Regional insight and takeaway:
Despite relative improvement in consumer confidence regarding visiting stores and restaurants, emergence of new concepts like cloud/ghost kitchens is gaining traction and driving the need for a strong localized last mile ecosystem. From a category-based differentiation perspective, in many geographies, COVID’s initial peak drove a surge in online grocery spend, while spending on food deliveries witnessed decline. Now in the recovery phase, spend on food delivery apps is nearly double than 2019 levels, while online spending on groceries is approaching pre-COVID levels.
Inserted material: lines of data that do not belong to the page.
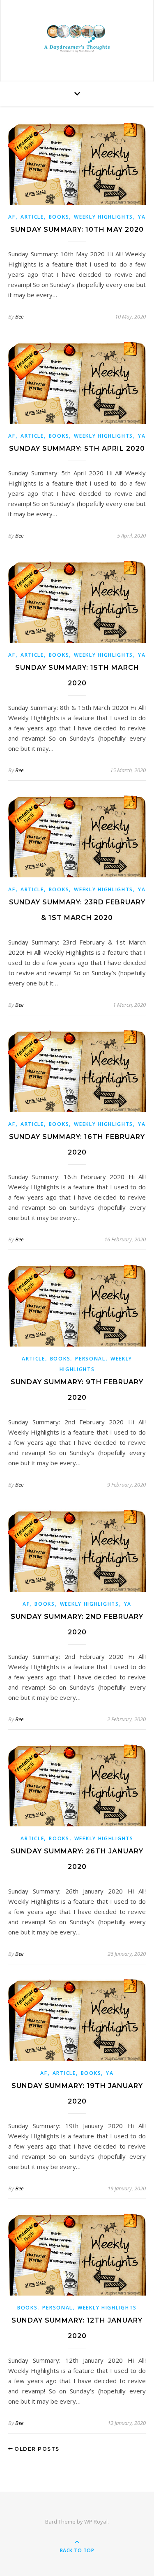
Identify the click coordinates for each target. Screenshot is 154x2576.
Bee (19, 316)
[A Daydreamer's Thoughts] (77, 38)
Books (59, 216)
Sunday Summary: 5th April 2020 (77, 448)
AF (11, 216)
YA (141, 216)
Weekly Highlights (103, 216)
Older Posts (36, 2449)
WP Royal (96, 2521)
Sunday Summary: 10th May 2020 (77, 229)
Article (32, 216)
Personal (90, 1358)
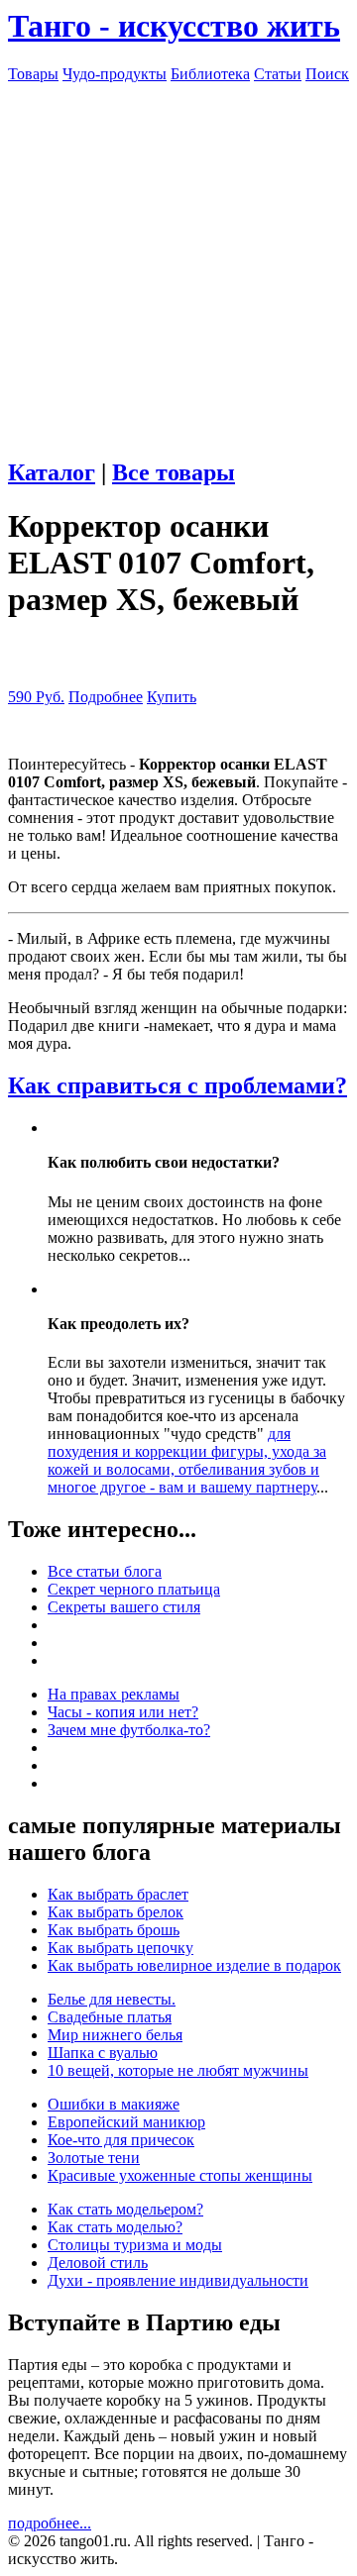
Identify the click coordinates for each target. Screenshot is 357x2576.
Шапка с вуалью (103, 2052)
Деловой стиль (98, 2262)
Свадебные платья (110, 2017)
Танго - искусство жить (174, 26)
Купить (171, 696)
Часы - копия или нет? (123, 1711)
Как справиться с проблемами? (177, 1085)
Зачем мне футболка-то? (129, 1729)
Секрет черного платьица (134, 1589)
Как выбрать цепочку (120, 1947)
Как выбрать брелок (115, 1912)
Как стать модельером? (125, 2209)
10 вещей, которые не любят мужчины (178, 2070)
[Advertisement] (178, 261)
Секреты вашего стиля (124, 1606)
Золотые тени (94, 2157)
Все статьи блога (105, 1571)
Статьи (277, 73)
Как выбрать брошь (113, 1929)
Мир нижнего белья (115, 2034)
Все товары (173, 472)
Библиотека (210, 73)
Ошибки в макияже (113, 2104)
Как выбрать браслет (118, 1894)
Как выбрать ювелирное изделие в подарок (194, 1965)
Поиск (327, 73)
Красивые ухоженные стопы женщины (180, 2175)
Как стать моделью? (115, 2226)
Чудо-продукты (114, 73)
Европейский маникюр (126, 2121)
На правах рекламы (113, 1694)
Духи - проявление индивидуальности (178, 2280)
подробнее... (49, 2523)
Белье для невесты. (112, 1999)
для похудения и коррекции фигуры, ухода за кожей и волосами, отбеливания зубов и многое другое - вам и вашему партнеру (187, 1460)
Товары (33, 73)
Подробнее (105, 696)
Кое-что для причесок (121, 2139)
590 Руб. (36, 696)
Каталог (51, 472)
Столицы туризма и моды (135, 2244)
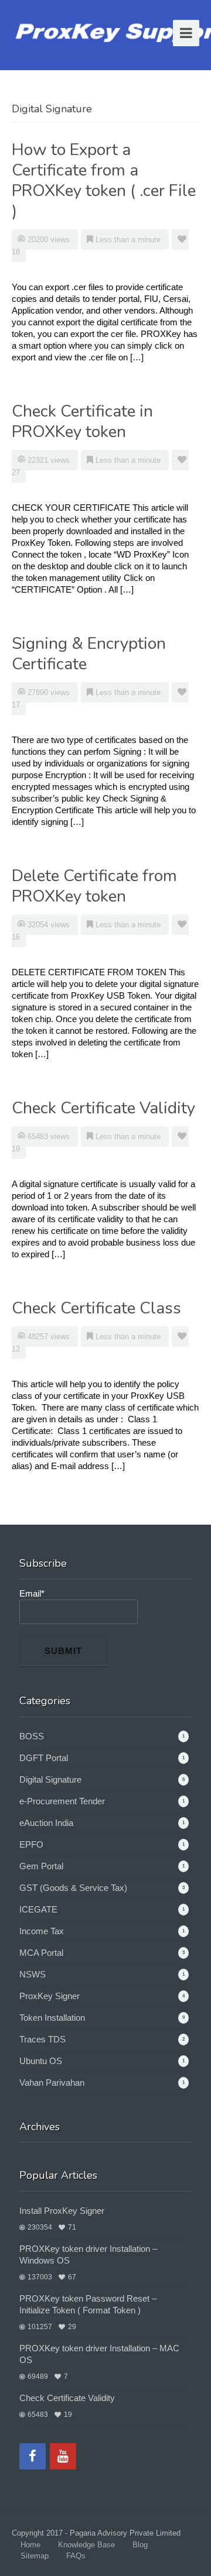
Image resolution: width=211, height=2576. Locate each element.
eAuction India (46, 1823)
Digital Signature (50, 1779)
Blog (140, 2544)
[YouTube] (63, 2456)
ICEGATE (38, 1909)
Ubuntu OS (40, 2061)
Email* (32, 1593)
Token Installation (52, 2018)
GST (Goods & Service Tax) (73, 1888)
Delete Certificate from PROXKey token (94, 886)
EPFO (31, 1844)
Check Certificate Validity (103, 1108)
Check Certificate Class (96, 1308)
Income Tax (41, 1931)
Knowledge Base (86, 2544)
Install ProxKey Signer (61, 2211)
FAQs (76, 2555)
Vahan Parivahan (51, 2082)
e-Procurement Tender (62, 1801)
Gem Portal (41, 1866)
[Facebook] (32, 2456)
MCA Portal (41, 1953)
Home (30, 2544)
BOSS (31, 1736)
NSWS (32, 1974)
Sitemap (35, 2555)
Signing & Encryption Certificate (89, 653)
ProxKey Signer (49, 1996)
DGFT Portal (43, 1758)
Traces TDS (42, 2039)
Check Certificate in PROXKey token (82, 421)
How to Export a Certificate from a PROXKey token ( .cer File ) (104, 180)
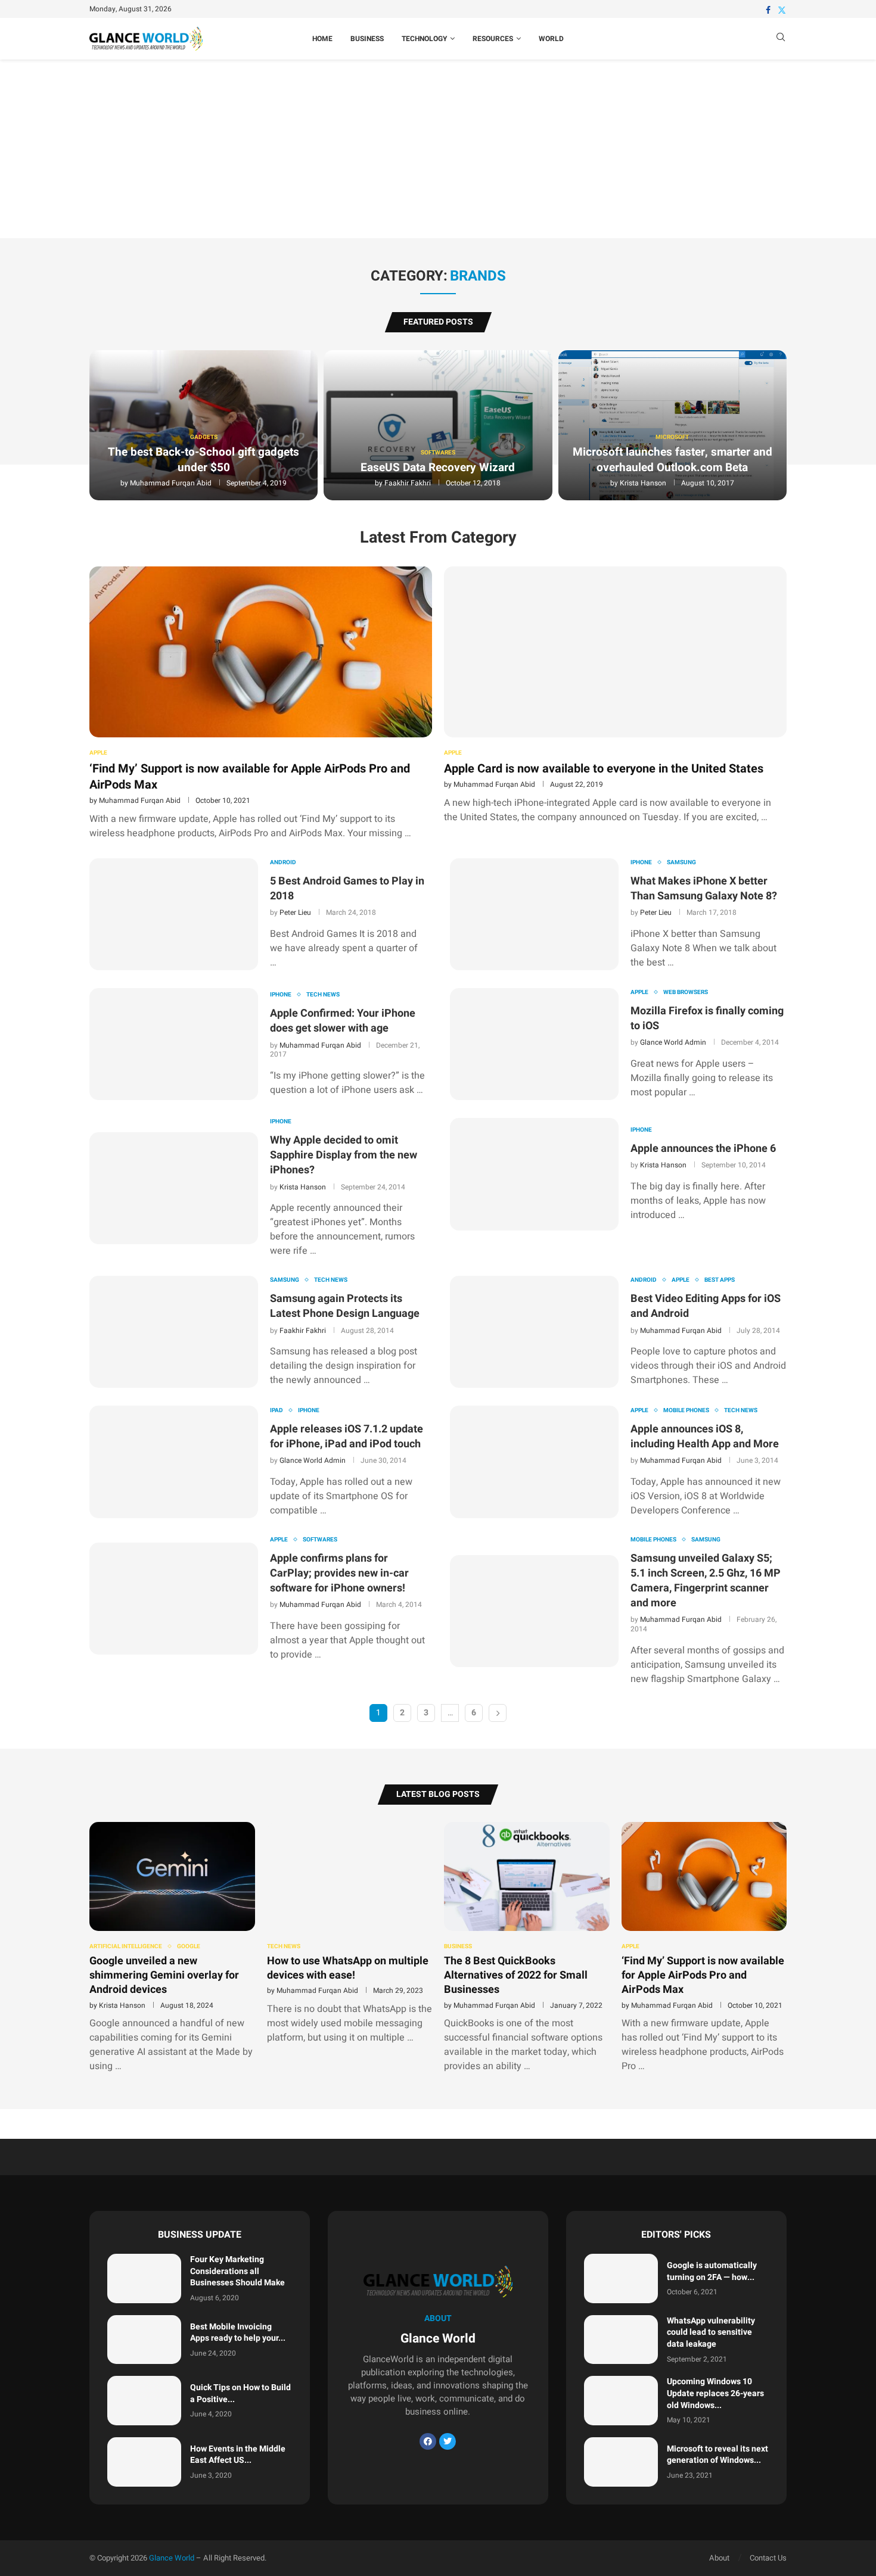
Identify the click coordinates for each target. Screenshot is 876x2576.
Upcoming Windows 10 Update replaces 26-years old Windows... (715, 2393)
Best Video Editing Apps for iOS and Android (705, 1306)
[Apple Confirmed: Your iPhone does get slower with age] (173, 1044)
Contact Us (768, 2557)
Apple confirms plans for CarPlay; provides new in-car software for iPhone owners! (339, 1573)
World (551, 38)
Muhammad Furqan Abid (171, 483)
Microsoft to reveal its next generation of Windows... (717, 2455)
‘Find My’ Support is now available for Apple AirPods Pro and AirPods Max (249, 776)
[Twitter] (782, 10)
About (719, 2557)
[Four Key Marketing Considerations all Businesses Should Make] (144, 2278)
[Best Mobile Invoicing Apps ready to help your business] (144, 2340)
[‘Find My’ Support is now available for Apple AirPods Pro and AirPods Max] (260, 703)
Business (367, 38)
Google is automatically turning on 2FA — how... (712, 2271)
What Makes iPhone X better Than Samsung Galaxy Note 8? (703, 888)
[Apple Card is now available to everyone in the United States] (615, 695)
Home (322, 38)
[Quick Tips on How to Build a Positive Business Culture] (144, 2400)
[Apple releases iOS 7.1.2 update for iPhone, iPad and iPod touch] (173, 1462)
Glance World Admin (673, 1042)
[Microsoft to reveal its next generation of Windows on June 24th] (621, 2462)
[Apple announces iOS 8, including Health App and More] (534, 1462)
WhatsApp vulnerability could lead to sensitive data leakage (711, 2332)
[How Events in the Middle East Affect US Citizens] (144, 2462)
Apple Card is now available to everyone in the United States (603, 768)
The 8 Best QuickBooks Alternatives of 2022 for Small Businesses (516, 1975)
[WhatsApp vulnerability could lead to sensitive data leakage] (621, 2340)
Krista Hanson (643, 483)
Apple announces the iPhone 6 (703, 1149)
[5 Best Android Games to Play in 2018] (173, 914)
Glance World (171, 2557)
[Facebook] (768, 10)
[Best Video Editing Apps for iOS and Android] (534, 1332)
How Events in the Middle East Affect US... (237, 2455)
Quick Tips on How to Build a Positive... (240, 2393)
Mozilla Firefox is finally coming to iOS (707, 1018)
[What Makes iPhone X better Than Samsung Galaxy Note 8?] (534, 914)
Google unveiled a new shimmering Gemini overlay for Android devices (164, 1975)
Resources (493, 38)
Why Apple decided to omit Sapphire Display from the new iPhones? (343, 1155)
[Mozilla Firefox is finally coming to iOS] (534, 1044)
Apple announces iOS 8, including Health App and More (704, 1436)
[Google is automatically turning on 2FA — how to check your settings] (621, 2278)
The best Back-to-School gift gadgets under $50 (203, 460)
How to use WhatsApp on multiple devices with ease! (347, 1968)
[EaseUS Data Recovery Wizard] (438, 425)
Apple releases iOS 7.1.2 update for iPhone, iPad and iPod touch (346, 1436)
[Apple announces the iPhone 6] (534, 1174)
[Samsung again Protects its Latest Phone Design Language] (173, 1332)
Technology (424, 38)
The last mile delivery landscape in F&B in the post pandemic phase appears to be relatively mature, different, and disrupted but evolving in a direction that is innovative and loaded with opportunities for sector players. New concept like cloud kitchens and adoption of innovative technology solutions such as autonomous deliveries could be crucial drivers in the coming years. While many such innovations have already started entering the F&B space, wider adoption of it in the mid-long term will help the sector evolve further and provide new enhanced standards of customer convenience, responsiveness, flexibility, and safety.